Your instructions
Which lines in the entries below contain the word "panel" with the same case? Pick out each such line and copy it.

(Entries on finding words and elements)

++++++

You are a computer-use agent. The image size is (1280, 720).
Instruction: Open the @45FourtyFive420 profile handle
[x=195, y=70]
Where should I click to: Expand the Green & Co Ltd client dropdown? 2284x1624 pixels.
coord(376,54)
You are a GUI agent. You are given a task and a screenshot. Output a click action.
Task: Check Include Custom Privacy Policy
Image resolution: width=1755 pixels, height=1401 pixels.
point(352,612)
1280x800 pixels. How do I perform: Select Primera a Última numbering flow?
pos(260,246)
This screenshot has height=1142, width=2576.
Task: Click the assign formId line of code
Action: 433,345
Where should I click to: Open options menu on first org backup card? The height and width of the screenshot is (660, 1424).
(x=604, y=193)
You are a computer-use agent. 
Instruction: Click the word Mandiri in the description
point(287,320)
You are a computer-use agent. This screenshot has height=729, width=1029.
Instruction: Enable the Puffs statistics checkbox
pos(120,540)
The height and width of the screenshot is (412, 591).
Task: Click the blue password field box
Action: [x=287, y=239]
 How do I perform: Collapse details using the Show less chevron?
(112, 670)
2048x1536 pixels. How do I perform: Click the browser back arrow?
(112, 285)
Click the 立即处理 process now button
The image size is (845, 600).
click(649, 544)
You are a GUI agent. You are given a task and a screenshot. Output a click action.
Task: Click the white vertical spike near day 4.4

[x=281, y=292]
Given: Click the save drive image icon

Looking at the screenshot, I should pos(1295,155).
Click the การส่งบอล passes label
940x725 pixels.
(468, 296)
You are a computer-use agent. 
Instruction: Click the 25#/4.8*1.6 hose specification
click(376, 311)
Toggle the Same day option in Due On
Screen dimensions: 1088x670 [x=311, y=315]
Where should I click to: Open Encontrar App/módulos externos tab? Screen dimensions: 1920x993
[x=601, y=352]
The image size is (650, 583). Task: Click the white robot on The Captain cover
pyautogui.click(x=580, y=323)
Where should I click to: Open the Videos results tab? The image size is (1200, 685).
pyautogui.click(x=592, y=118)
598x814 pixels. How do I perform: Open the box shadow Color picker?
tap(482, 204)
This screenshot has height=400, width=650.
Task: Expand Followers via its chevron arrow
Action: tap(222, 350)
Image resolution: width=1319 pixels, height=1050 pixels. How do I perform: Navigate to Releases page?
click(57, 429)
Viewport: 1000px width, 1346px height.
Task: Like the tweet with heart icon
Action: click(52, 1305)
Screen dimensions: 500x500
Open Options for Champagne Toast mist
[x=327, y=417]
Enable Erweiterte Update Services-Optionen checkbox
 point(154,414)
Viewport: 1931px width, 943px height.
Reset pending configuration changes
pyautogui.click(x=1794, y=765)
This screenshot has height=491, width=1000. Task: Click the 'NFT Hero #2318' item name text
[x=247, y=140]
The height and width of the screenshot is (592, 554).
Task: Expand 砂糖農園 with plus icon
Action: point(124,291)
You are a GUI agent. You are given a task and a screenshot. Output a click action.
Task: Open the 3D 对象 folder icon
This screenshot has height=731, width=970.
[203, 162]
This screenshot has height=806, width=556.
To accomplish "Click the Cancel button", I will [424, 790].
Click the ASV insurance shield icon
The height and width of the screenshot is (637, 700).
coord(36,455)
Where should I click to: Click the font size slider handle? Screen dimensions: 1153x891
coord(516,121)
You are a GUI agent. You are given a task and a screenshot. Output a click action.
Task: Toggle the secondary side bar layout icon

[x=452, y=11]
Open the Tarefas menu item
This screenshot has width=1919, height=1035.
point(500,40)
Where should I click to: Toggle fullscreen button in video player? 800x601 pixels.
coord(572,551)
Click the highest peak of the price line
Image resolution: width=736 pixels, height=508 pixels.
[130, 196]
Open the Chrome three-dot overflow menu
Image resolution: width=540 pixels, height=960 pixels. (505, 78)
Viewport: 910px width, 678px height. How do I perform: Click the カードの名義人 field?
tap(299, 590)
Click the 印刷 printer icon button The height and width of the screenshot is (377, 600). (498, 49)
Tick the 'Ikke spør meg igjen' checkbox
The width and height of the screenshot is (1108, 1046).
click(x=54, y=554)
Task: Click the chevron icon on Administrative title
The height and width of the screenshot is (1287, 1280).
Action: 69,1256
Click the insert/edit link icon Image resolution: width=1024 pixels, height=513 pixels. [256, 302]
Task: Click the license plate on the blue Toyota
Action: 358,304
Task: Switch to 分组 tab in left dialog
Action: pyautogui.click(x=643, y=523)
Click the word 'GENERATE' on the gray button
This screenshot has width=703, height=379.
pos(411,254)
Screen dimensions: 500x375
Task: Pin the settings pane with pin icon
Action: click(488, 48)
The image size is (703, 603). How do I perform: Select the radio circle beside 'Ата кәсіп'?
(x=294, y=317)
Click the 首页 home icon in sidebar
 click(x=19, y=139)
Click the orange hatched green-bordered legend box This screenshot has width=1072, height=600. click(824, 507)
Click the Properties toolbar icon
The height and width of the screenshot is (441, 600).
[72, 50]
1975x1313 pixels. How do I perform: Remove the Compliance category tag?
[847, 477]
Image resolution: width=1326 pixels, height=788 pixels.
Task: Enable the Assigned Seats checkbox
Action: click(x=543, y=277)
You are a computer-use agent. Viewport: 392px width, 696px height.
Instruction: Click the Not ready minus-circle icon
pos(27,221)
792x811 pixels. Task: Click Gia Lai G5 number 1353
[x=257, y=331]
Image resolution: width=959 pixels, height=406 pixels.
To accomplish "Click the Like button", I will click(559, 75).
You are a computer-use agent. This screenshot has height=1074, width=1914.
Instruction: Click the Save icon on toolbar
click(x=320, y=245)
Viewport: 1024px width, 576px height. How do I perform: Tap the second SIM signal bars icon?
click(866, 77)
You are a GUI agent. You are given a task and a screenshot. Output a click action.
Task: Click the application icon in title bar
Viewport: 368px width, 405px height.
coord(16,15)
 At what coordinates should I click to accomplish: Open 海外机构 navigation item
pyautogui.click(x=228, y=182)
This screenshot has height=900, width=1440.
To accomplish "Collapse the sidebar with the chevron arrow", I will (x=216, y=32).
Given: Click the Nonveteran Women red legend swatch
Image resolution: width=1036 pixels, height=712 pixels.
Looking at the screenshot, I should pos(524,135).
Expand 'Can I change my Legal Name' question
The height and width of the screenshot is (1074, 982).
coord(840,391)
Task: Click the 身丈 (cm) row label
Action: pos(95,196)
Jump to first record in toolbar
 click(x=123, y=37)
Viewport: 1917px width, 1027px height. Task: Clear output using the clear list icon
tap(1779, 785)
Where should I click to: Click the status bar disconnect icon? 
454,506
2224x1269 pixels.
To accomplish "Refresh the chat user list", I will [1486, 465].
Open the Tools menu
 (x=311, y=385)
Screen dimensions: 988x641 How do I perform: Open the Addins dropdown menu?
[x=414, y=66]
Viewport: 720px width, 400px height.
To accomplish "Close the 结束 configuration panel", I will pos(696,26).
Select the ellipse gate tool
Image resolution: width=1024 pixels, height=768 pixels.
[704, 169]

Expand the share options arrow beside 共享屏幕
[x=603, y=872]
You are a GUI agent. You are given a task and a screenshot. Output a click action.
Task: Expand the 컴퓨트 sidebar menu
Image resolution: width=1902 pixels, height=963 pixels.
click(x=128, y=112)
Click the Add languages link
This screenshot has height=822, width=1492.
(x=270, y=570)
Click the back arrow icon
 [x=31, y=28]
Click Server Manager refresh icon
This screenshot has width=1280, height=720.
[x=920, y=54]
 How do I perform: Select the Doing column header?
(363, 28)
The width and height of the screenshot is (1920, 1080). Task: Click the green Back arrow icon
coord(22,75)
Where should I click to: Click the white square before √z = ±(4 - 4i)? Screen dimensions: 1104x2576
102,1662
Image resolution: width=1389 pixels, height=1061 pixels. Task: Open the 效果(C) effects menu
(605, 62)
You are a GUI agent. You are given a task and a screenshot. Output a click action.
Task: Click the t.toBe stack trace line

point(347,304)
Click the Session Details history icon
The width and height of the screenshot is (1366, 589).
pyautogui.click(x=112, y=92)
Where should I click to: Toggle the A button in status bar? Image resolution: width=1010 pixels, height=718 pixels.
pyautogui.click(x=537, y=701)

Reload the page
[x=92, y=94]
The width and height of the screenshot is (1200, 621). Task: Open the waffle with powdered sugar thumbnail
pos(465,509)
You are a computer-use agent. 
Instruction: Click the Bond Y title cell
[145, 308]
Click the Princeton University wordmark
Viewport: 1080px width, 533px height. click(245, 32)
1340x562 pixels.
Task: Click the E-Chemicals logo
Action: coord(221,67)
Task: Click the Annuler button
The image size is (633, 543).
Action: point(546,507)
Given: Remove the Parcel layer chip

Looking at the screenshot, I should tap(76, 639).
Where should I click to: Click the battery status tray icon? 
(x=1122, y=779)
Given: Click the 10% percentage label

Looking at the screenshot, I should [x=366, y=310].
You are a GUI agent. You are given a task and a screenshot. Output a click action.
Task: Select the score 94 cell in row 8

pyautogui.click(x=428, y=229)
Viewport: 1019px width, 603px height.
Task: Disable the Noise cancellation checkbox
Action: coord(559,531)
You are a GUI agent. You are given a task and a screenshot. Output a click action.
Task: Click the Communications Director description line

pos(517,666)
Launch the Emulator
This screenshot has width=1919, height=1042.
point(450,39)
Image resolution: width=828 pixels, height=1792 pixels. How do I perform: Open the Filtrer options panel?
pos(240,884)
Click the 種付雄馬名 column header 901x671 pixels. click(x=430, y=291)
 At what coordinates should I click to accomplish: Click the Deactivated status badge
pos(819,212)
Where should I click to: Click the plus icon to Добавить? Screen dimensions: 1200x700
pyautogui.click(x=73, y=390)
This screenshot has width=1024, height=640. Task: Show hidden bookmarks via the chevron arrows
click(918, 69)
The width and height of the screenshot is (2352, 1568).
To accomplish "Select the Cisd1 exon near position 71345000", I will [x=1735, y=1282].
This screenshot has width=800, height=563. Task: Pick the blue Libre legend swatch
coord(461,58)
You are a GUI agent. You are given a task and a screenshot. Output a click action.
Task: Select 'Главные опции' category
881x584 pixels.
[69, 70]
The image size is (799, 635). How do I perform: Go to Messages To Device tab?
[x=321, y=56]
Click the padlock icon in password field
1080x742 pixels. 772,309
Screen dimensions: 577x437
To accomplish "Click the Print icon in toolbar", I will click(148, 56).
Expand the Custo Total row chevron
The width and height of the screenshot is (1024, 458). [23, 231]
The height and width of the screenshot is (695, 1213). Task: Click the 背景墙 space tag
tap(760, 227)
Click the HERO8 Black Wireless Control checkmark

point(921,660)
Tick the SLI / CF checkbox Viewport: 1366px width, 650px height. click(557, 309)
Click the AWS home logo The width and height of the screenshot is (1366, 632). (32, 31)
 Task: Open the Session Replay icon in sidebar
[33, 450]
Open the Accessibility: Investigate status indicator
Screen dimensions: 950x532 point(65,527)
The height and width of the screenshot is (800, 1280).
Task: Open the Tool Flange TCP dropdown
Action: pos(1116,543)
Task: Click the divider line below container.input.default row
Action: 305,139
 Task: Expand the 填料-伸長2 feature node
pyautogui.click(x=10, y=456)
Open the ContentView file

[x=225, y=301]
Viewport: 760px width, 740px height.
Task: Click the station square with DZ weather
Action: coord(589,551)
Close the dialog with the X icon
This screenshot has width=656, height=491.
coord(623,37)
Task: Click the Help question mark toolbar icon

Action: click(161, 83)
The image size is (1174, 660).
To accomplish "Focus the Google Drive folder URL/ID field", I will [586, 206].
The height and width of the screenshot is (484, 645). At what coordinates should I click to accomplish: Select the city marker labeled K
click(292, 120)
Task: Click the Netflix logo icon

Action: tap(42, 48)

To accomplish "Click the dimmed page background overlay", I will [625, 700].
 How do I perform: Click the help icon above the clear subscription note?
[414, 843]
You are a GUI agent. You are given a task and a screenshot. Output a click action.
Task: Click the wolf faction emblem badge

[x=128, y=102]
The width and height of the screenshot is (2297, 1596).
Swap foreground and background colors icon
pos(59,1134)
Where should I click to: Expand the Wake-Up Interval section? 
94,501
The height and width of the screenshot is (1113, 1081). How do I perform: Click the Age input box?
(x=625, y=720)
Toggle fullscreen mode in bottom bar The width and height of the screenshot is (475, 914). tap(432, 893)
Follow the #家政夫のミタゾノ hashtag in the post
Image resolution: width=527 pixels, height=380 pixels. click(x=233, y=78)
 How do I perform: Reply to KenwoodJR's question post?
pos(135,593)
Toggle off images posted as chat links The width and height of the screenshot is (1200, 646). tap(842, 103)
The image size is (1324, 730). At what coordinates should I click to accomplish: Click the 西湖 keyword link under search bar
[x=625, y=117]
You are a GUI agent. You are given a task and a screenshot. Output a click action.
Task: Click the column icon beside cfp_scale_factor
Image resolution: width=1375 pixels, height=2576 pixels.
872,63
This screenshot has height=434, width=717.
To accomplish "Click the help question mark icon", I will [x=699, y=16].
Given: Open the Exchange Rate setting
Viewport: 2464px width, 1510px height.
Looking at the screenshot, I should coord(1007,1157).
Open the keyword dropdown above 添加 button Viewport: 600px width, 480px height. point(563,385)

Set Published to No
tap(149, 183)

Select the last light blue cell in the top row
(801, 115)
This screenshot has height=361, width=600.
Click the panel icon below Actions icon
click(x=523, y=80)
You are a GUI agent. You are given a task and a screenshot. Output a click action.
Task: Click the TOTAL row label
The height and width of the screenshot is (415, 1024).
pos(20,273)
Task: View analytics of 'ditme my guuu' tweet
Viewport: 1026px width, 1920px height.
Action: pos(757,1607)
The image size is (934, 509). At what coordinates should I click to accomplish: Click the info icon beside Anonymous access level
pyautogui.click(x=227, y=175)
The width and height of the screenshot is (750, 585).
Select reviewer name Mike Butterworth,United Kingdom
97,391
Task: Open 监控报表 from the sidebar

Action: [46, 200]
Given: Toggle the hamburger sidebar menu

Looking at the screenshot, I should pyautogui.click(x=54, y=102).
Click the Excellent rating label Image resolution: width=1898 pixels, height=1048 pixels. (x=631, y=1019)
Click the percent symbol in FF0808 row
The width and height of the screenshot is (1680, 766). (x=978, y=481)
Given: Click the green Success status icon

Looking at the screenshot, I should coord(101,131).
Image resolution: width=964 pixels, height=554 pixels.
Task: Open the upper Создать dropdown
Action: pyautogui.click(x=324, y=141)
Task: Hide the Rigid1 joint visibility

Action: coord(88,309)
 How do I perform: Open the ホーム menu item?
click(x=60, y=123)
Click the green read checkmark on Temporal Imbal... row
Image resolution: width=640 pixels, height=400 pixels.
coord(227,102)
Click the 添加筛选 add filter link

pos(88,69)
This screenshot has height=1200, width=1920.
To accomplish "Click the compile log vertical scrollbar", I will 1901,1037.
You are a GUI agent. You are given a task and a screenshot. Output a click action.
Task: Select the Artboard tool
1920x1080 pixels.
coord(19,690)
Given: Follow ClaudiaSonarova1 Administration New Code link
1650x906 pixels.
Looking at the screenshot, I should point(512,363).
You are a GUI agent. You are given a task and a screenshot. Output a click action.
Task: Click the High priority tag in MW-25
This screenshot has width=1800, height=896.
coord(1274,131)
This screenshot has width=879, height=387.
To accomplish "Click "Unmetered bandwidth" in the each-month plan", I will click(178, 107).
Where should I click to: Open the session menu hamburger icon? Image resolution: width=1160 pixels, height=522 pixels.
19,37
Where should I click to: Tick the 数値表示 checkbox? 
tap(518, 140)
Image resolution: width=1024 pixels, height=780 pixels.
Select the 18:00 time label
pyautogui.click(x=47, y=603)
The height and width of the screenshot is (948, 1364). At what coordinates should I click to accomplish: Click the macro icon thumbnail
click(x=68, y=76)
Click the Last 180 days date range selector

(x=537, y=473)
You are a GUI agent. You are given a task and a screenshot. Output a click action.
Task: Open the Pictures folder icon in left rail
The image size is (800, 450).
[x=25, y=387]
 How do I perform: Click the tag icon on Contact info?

++++++

Task result
To accomplish "Close the 结束 configuration panel", I will pos(696,26).
Image resolution: width=828 pixels, height=1792 pixels. How do I perform: Open the Filtrer options panel?
Click the panel icon below Actions icon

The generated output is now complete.